Daughter Returns from War Zone to Give Mother Kidney
By Associated Press
November 18, 2006
Air Force Staff Sgt. Jodi Mennie, 31, was stationed at Bagram Air Base in Afghanistan when she got the call in August.
Her mother, Flagstaff Deputy City Clerk Laura Matthews, said she had just 15 percent function left in her kidneys.
Matthews' kidneys had been slowly damaged by polycystic kidney disease, a genetic disease that runs rampant in her family. Matthews' youngest daughter, her father and all three of her brothers have the late-onset genetic disease.
Mennie was expecting the call, as Matthews used to tease her daughter about a possible kidney transplant.
"When she is doing something dangerous, I'd say, 'You better take care of my kidney,'" Matthews said.
Stationed just north of the Afghan capital, Mennie worried that she couldn't get the proper medical test while in the middle of a war zone. But while in Afghanistan, Mennie received a blood test to check for diabetes and an ultrasound to look for the type of cysts that riddled her mother's kidneys.
Later, she received extensive tests at the Mayo Clinic in Phoenix.
By Tuesday, one of Mennie's kidneys went to her mother in a life-saving transplant at the clinic. The surgery went well and both women are recovering as expected.
A familiar voice at countless city council meetings, Matthews will be missing for several months. With her constant sunny disposition and never missing a day of work, few knew she had been suffering over the last few months as cysts on her kidneys routinely burst, causing her tremendous pain.
Matthews knew that without a donor she would be resigned to start dialysis.
"I don't know how much time I would have (before having to go on dialysis), but it would have been a matter of months," Matthews said. "When you get down to 10 percent, you are pretty much forced to go on dialysis."
Unfortunately, the disease is also a family trait.
"My brothers all tease that we are going be on dialysis together, have our recliners all lined up together," Matthews said with a smile.
For Mennie, who does not have the condition, giving up a healthy kidney to a family member was always in the cards. It was only a question of when and to whom. When it came time to ask who would receive her kidney, it involved another form of sacrifice.
When her uncle, a detective in the Los Angeles area, began to experience renal failure, Mennie asked if he wanted her to get tested.

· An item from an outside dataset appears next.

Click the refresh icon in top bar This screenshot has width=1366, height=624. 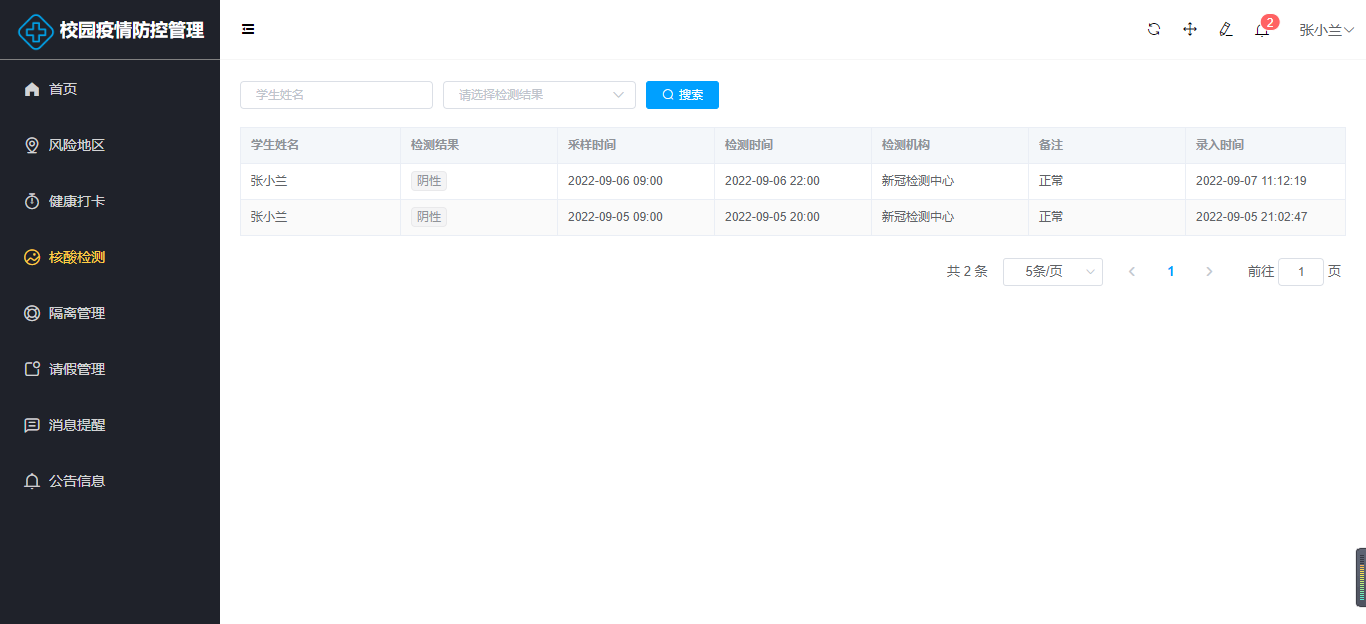[1154, 30]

"He told me to wait; he knew mom was going to need one, too," Mennie said. "I was I had more, I wish I had more kidneys to give."
As the disease progressed, her uncle was forced to retire at the age of 50.
Matthews' father slowly died from polycystic kidney disease, undergoing dialysis for 13 years before he died.
"There were transplants in the early '80s, but there weren't many available at the time," Matthews said. "(My father) was never able to get a transplant, so he eventually died while on dialysis."
She acknowledges there would be a downside, but it's preferable to doing dialysis for several times a week, with each treatment last several hours.
"Weighing a life of living on immune suppressant drugs and a life on dialysis, I would much prefer the drugs _ it is no contest," Matthews said. "Having known members of my own family on dialysis, I've seen what it did to their general overall health and energy.
Mennie, who is an avionics specialist supervisor in the Air Force working on A-10 Thunderbolts, is now stationed at Spangdahlem Air Base, Germany.
She said her supervisors were understanding when she said she needed time off to donate her kidney.
After undergoing the surgery, Mennie will return to Germany and be taken care of by her boyfriend, who is also in the Air Force.
Matthews will stay at the Mayo Clinic for at least a month before returning to Flagstaff, where her youngest daughter will take care of her.
The deputy city clerk hopes more will consider donating organs to the hundreds on waiting lists.
"It is close to my heart," said Matthews, who is expected to return to work next year. "My father died because he never got a transplant, and my brother Steve may not be a good candidate for a transplant because of the dialysis. Many, many people die every year waiting for transplants of all kinds."